## TASK TO COMPLETE
Begin at the line containing "Instruction: Click Collapse" in the data below and go on through the line containing "Image resolution: width=649", repeating each line exactly; include both ends and no other line.

[[ THE DATA, beginning ]]

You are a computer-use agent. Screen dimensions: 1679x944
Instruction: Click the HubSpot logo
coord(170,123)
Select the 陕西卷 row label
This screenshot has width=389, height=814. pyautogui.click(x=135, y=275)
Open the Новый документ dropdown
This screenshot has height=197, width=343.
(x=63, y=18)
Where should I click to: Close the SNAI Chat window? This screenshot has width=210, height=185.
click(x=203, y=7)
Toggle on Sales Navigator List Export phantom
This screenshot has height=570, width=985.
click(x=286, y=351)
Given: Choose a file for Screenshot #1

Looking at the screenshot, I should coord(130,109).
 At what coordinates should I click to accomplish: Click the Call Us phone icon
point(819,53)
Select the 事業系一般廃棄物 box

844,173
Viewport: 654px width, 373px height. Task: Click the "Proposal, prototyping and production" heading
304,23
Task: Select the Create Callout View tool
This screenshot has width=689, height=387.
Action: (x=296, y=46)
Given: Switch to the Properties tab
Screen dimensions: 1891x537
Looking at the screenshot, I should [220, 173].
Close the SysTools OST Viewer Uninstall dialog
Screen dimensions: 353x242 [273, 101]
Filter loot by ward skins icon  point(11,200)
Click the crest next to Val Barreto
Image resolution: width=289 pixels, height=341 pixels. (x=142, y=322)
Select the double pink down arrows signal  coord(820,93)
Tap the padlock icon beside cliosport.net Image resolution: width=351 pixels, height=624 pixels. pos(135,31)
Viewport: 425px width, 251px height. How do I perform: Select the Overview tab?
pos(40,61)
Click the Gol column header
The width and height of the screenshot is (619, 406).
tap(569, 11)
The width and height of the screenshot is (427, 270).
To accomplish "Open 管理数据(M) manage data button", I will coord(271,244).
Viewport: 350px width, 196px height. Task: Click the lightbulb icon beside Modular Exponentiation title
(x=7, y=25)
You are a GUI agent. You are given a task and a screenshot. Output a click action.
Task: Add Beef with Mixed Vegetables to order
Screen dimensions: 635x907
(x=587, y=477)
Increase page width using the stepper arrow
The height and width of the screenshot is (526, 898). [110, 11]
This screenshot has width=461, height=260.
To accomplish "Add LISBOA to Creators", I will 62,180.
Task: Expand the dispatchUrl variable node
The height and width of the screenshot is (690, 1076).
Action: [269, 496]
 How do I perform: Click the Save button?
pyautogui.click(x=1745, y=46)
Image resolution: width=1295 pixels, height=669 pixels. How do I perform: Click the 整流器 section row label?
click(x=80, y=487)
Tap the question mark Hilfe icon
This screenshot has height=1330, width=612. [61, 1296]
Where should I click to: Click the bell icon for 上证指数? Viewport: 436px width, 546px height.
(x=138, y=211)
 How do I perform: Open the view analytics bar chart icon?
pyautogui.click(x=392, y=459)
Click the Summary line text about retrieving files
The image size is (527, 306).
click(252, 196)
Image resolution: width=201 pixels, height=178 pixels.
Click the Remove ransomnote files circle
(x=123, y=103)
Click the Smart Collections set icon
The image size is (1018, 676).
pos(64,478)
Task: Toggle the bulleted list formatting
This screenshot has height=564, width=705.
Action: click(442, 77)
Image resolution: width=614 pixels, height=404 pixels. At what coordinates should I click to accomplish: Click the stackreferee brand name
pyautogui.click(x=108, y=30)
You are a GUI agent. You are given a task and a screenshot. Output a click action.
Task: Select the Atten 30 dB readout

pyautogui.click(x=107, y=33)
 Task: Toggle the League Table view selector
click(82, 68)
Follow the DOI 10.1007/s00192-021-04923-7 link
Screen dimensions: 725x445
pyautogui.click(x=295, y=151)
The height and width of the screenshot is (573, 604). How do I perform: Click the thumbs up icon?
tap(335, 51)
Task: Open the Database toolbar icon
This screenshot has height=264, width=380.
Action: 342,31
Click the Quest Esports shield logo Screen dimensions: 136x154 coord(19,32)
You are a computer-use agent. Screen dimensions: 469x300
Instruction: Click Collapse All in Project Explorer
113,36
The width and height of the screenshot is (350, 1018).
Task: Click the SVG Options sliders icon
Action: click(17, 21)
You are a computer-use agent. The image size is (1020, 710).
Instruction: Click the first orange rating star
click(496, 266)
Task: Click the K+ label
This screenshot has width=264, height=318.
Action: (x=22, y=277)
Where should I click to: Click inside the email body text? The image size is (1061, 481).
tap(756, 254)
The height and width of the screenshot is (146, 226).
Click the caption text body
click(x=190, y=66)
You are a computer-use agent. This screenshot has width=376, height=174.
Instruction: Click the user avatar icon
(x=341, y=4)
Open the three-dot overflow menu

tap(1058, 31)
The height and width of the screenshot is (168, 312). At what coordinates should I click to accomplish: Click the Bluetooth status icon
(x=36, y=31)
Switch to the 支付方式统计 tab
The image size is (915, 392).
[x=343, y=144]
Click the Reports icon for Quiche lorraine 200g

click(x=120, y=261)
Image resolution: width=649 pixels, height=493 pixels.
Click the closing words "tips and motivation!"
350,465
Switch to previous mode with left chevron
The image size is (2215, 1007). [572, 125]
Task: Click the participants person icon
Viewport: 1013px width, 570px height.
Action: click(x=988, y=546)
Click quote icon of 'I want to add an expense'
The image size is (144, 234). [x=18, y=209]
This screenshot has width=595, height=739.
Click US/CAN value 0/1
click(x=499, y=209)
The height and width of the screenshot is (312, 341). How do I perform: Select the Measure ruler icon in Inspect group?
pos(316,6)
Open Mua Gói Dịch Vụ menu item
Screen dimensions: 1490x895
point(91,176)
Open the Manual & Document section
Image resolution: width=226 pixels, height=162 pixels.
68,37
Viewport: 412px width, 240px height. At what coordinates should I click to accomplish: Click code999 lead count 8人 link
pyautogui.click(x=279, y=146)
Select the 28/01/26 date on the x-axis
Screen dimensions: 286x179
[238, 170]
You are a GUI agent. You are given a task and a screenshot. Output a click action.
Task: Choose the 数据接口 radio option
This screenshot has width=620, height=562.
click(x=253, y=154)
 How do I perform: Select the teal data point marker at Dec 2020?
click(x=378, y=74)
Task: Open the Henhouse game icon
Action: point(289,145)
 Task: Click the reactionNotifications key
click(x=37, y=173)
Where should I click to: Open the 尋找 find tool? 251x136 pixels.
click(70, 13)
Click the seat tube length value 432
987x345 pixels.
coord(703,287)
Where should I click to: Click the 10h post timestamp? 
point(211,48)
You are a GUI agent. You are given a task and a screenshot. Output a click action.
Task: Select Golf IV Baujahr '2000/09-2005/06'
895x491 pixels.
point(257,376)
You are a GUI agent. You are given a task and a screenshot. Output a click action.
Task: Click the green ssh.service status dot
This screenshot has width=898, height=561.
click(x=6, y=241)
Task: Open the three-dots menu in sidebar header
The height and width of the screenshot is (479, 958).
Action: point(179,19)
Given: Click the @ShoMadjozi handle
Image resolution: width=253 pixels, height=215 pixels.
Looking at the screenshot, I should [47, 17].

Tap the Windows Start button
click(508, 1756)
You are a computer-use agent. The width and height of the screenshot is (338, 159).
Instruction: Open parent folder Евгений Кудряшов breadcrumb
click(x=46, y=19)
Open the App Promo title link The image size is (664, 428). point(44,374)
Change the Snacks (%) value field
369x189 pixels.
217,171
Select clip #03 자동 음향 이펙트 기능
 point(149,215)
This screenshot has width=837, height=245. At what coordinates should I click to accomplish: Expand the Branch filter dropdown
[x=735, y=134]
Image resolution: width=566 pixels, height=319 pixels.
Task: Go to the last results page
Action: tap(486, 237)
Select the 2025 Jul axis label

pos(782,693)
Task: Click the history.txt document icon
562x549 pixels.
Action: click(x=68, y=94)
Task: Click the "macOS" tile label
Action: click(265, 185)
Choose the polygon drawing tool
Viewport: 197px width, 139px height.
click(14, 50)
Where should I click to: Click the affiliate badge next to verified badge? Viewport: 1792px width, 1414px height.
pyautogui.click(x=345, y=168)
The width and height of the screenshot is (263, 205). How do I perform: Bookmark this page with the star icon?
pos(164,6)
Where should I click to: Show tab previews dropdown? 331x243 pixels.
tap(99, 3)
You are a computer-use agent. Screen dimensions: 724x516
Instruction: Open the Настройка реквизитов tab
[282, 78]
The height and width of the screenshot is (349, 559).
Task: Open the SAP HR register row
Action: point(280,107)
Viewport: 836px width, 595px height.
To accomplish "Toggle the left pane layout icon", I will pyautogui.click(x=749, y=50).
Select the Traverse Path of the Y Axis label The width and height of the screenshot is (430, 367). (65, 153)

[[ THE DATA, end ]]

## YOUR RESPONSE
Instruction: Click Collapse All in Project Explorer
113,36
The width and height of the screenshot is (350, 1018).
Task: Click the SVG Options sliders icon
Action: click(17, 21)
You are a computer-use agent. The image size is (1020, 710).
Instruction: Click the first orange rating star
click(496, 266)
Task: Click the K+ label
This screenshot has width=264, height=318.
Action: (x=22, y=277)
Where should I click to: Click inside the email body text? The image size is (1061, 481).
tap(756, 254)
The height and width of the screenshot is (146, 226).
Click the caption text body
click(x=190, y=66)
You are a computer-use agent. This screenshot has width=376, height=174.
Instruction: Click the user avatar icon
(x=341, y=4)
Open the three-dot overflow menu

tap(1058, 31)
The height and width of the screenshot is (168, 312). At what coordinates should I click to accomplish: Click the Bluetooth status icon
(x=36, y=31)
Switch to the 支付方式统计 tab
The image size is (915, 392).
[x=343, y=144]
Click the Reports icon for Quiche lorraine 200g

click(x=120, y=261)
Image resolution: width=649 pixels, height=493 pixels.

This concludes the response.